A spoiled and willful young heiress, cocooned from reality by bodyguards and her father's trillions, jumps ship off the Florida coast when her father wishes to have her recent unconsummated marriage to a gold-digging roue annulled. Her worried father hires detectives to comb the land for his runaway daughter, offers a hefty reward for news of her, and has headlines blazon her disappearance while she sets off to reach New York by cross-country bus—her first foray into the real world of ordinary people. She runs into difficulties and a broke, straight-talking journalist who has just been fired. He recognizes her, spots a scoop, and escorts her through a series of adventures to the obligatory climax of temporary misunderstandings and true love.

Such are the bones of Night Bus, a short story by Samuel Hopkins Adams that, retitled It Happened One Night, became not only one of the most successful, enduring, and best-loved romantic comedies of all time but—as written for the screen by the accomplished Robert Riskin, directed by Frank Capra with a sure sense of its characters, its comedy, and its humanity, and played with irresistible charm and polish by Clark Gable and Claudette Colbert—was arguably the most influential contribution to screwball comedy.
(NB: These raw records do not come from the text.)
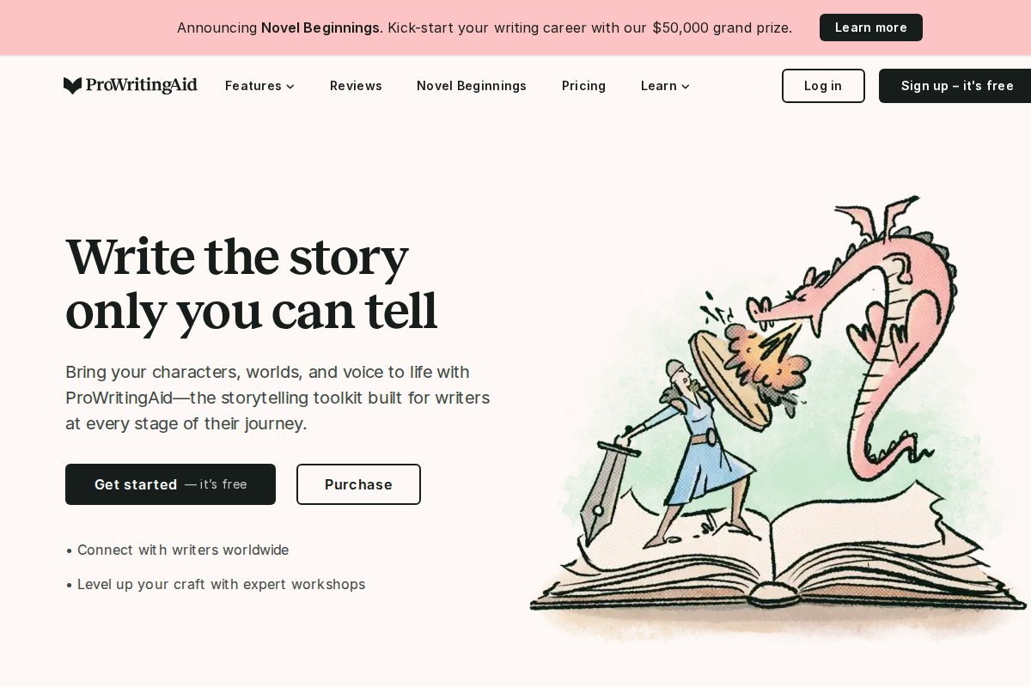Image resolution: width=1031 pixels, height=687 pixels.
Task: Click Sign up – it's free button
Action: [955, 86]
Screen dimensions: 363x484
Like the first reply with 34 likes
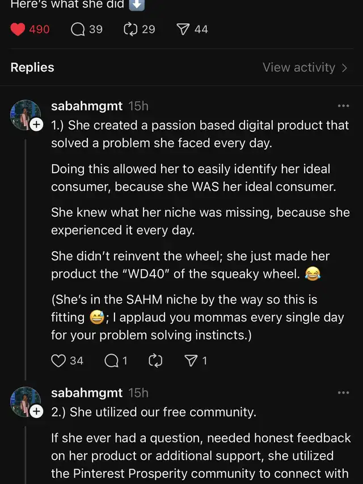coord(59,361)
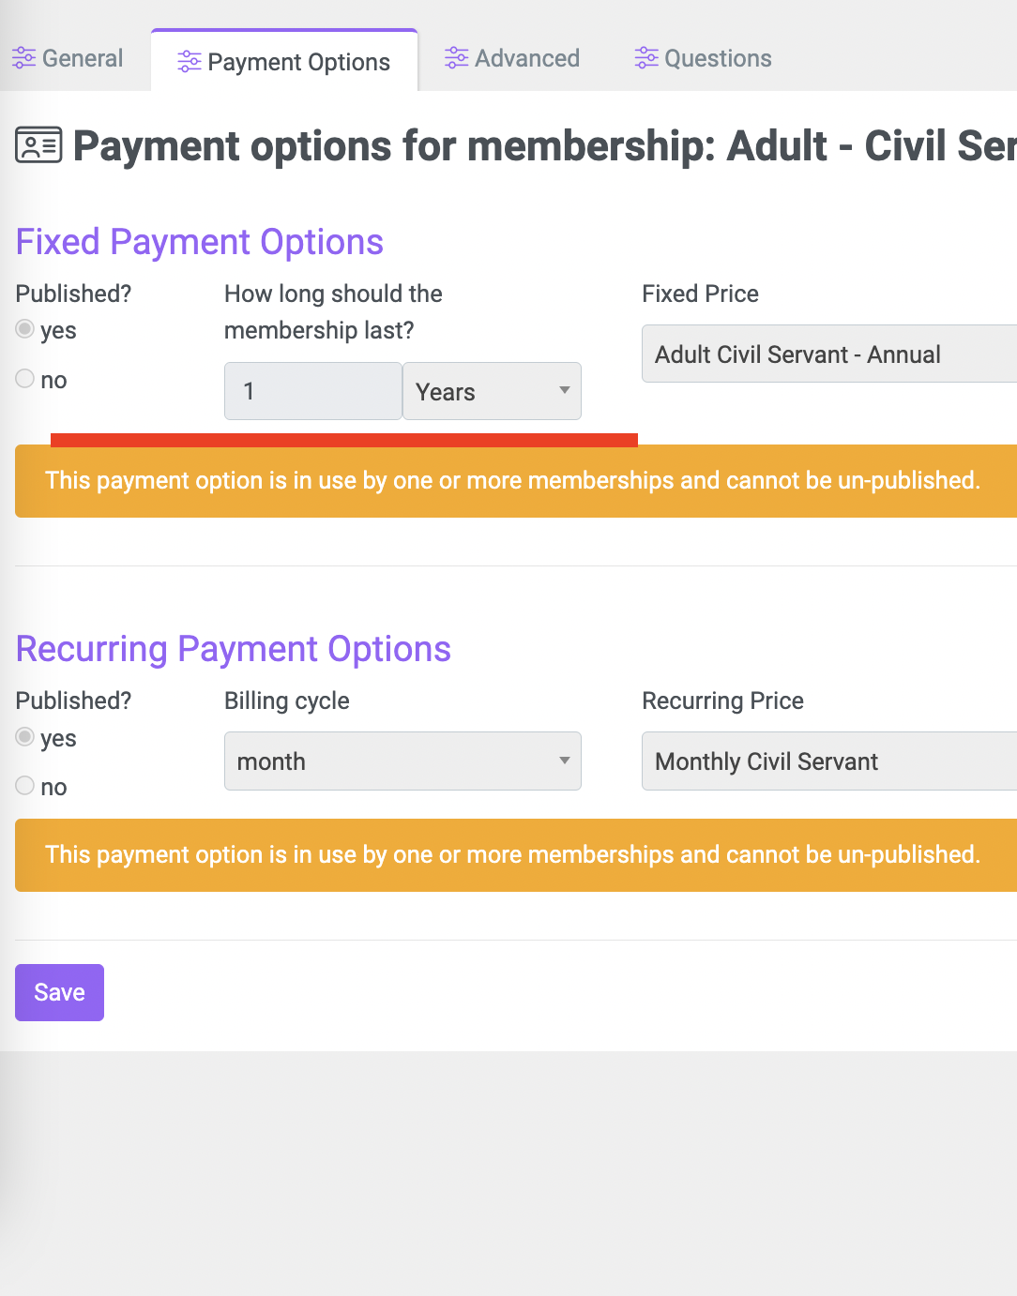
Task: Open the Years duration unit dropdown
Action: click(x=492, y=391)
Screwball was a genre born of the troubled times of the Depression to provide a perfect escape from the humdrum into a celluloid world teeming with glamor, wealth, romance, and laughter. Curmudgeonly or eccentric, but never dangerous, characters supplied a thread of reality. The films satirized the rich in an era of poverty, but did so with affection, often creating a happy alliance between the idle rich and the ordinary working person. Heroines were spirited, independent-minded women, a liberating departure from the sweet-natured and compliant wives or girlfriends, hard-bitten molls, or fallen women who were the staple characters of pre-1930s cinema, and the "feel-good" plot resolutions were always arrived at via comedy, often so screwy as to give the genre its name, but constructed, in the best of them, with infallible logic and sincere conviction.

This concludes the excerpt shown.